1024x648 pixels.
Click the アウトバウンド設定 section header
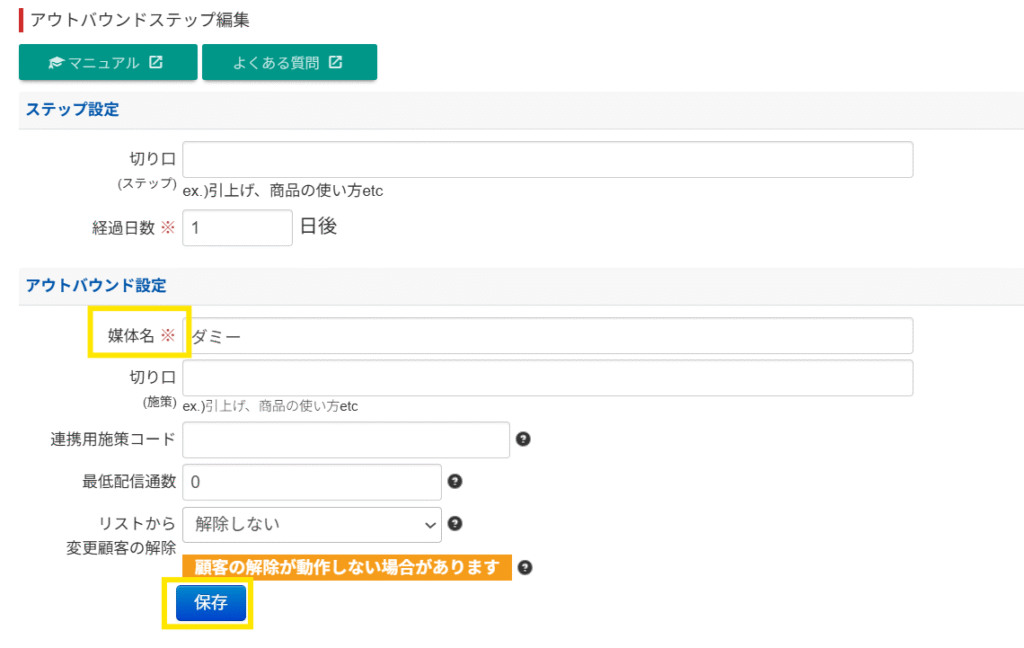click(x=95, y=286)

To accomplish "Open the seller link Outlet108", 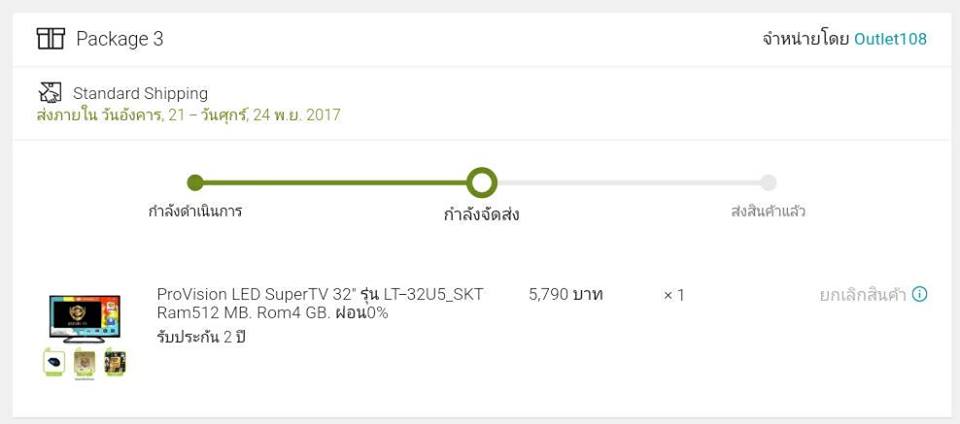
==
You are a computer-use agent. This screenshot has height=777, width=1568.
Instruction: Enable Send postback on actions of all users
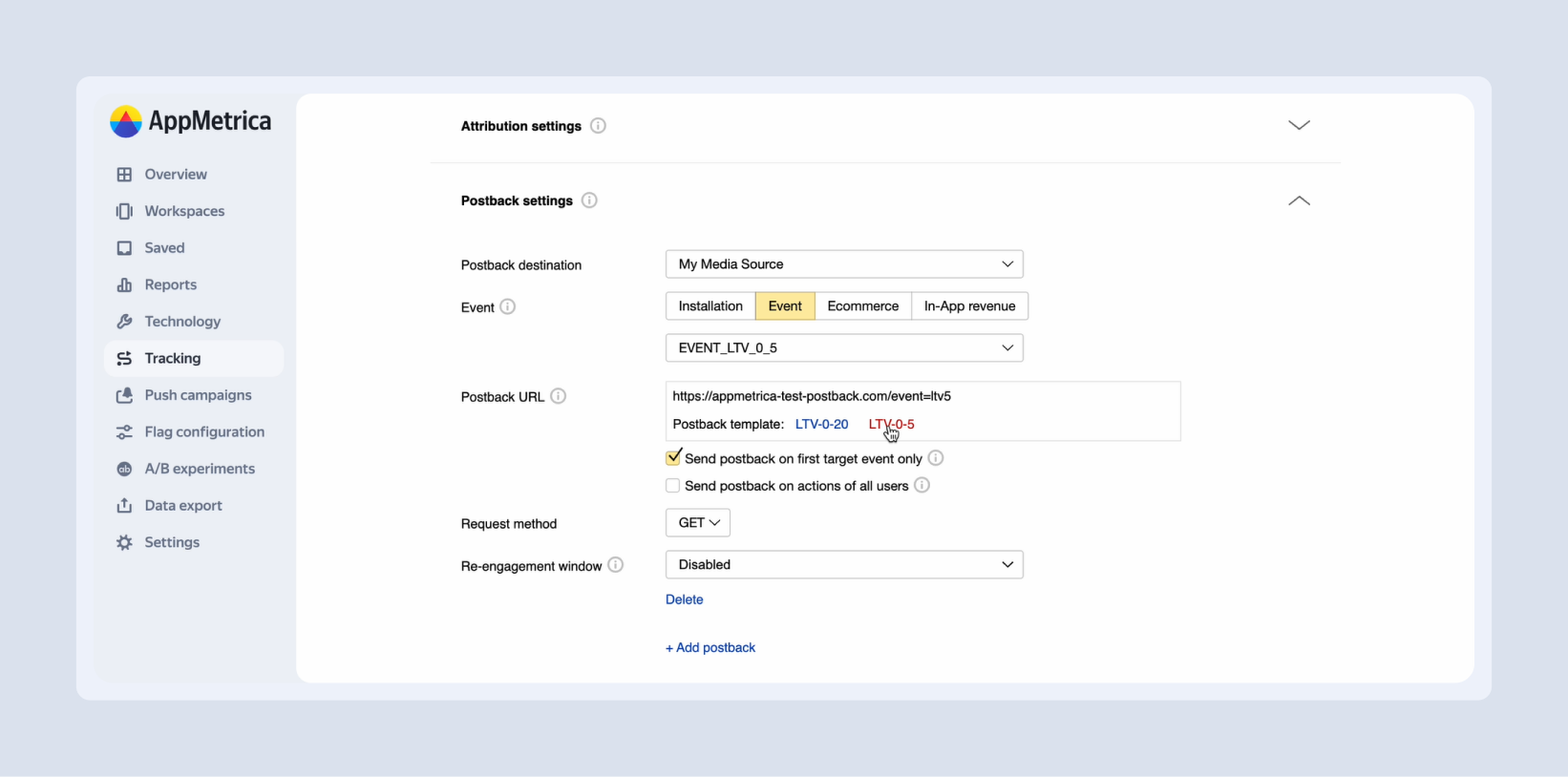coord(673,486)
---
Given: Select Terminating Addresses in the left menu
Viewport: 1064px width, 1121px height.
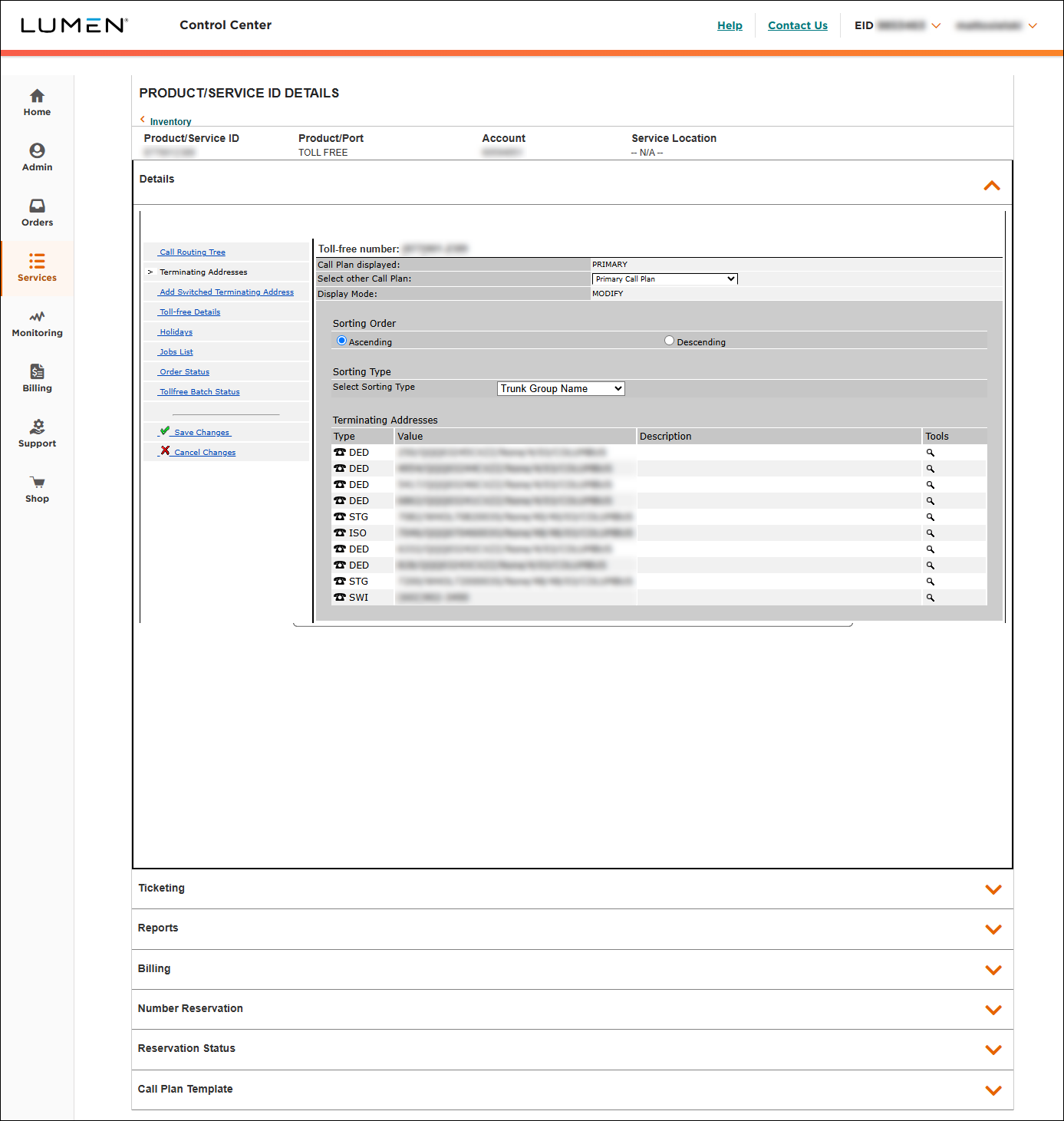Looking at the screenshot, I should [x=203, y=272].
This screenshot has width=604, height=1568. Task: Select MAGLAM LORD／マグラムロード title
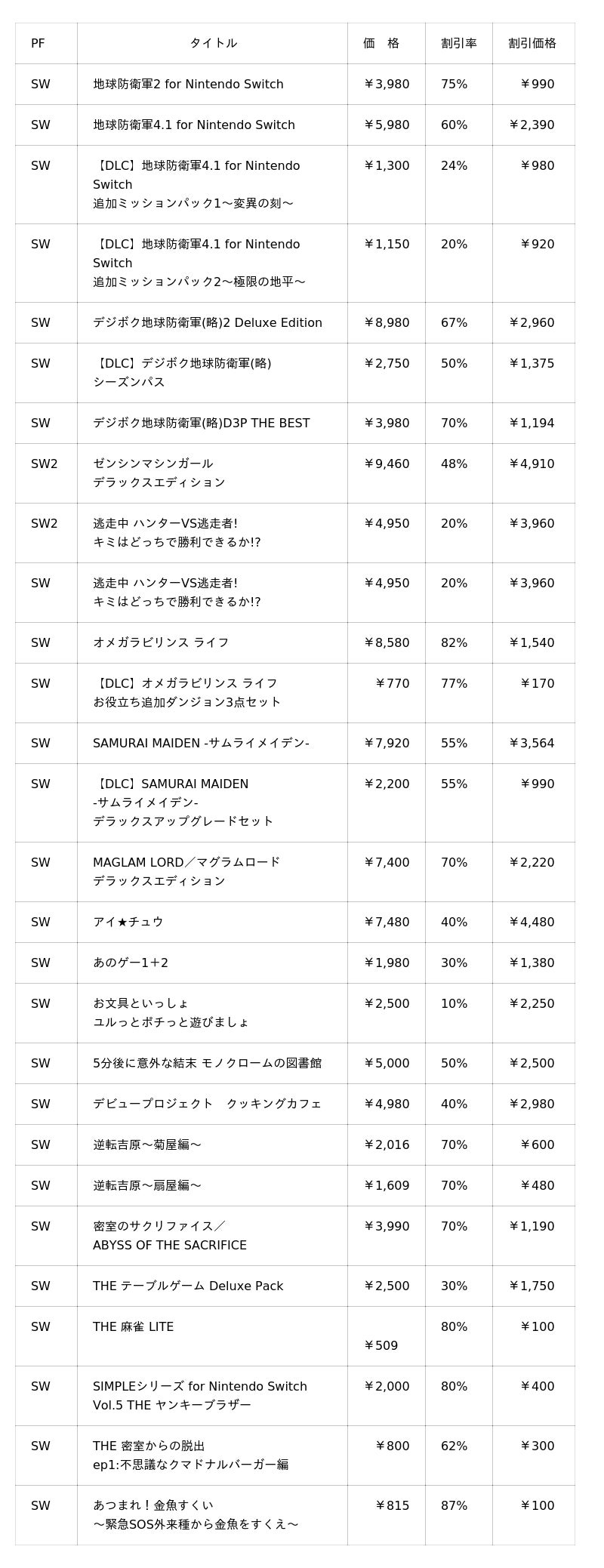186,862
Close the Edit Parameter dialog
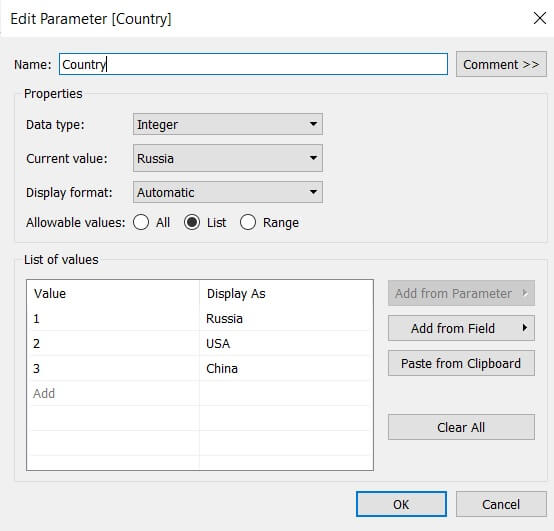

(ASSIGNED TASK)
After locating the line containing "1024x648 pixels." in the entries above, return it and every line after it exactly, ending at the line containing "the seller link", without pictures.

(OUTPUT FOR THIS TASK)
1024x648 pixels.
Click the アウトバウンド設定 section header
click(x=95, y=286)

To accomplish "Open the seller link Outlet108", 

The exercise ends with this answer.